I have asymmetric down/up speeds between me and my ISP. My IPFW firewall includes some basic rate-limiting rules like:

## $oif = static external IP address

        $ipfw -q add pipe 1 ip from any to any in via $oif
        $ipfw -q add pipe 2 ip from any to any out via $oif
        $ipfw -q add pipe 3 tcp from any to me http,https in
        $ipfw -q add pipe 4 tcp from me http,https to any out

        $ipfw -q add queue 1 tcp from any to any in via $oif
        $ipfw -q add queue 2 tcp from any to any out via $oif
        $ipfw -q add queue 3 tcp from any to me http,https in
        $ipfw -q add queue 4 tcp from me http,https to any out

        $ipfw -q queue 1 config pipe 1 weight 80 queue 5Kbytes
        $ipfw -q queue 2 config pipe 2 weight 80 queue 5Kbytes
        $ipfw -q queue 3 config pipe 3 weight 30 queue 5Kbytes
        $ipfw -q queue 4 config pipe 4 weight 30 queue 5Kbytes

        $ipfw -q pipe 1 config bw 2800Kbits/s queue 10Kbytes
        $ipfw -q pipe 2 config bw 1050Kbits/s queue 10Kbytes
        $ipfw -q pipe 3 config bw 200Kbits/s queue 10Kbytes
        $ipfw -q pipe 4 config bw 450Kbits/s queue 10Kbytes

If you wanted all types of data treated equally, you could ignore references to 3 and 4 above. Their bandwidth could be given to 1 and 2 respectively. And if your connection is symmetrical, having the same rate up & down, then you could probably ignore references to 2 above, and dispense with the directional flow in the remaining rule. And if you've got a full 50Mbits up AND down simultaneously I'd almost wager you'd have a harder time saturating the line than in limiting its flow rate.

 

[symmetrx]

The main purpose of such traffic separation schemes to support the maximum possible bandwidth for each of the hosts, while maintaining fairness.

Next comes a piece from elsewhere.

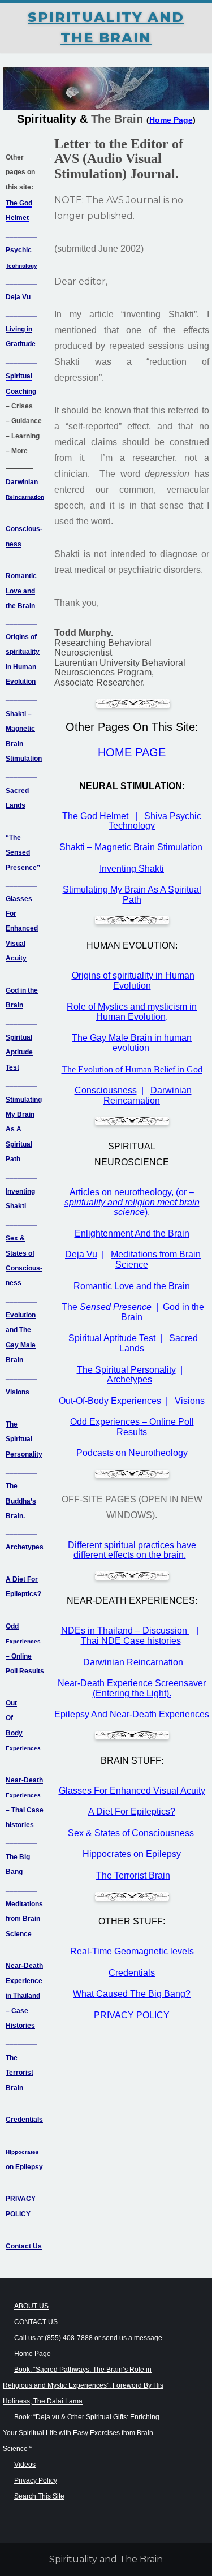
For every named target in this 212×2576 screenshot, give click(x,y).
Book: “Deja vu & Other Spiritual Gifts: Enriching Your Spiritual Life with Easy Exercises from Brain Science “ (81, 2433)
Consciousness (106, 1090)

If host doesn't uploading something, then this bandwidth should be added to the download bandwidth for this host. If host doesn't do anything, its bandwidth is given to other host.

If use different pipes for incoming and outgoing, then in case of only one action (incoming or outgoing) bandwidth will be limited to bandwidth of only one pipe.

In my scheme, I think, there is no equality... When the first host uploading and downloading content, then will be two queues with a weight of 50 for each direction. When the second host downloading content, then will be added another third queue with a weight of 50. So... Bandwidth will be split accordingly 50 + 50 + 50, 100 of them will be for the first host and only 50 for the second. But must 50 for the first (25 for download and 25 for upload) and 50 for the second.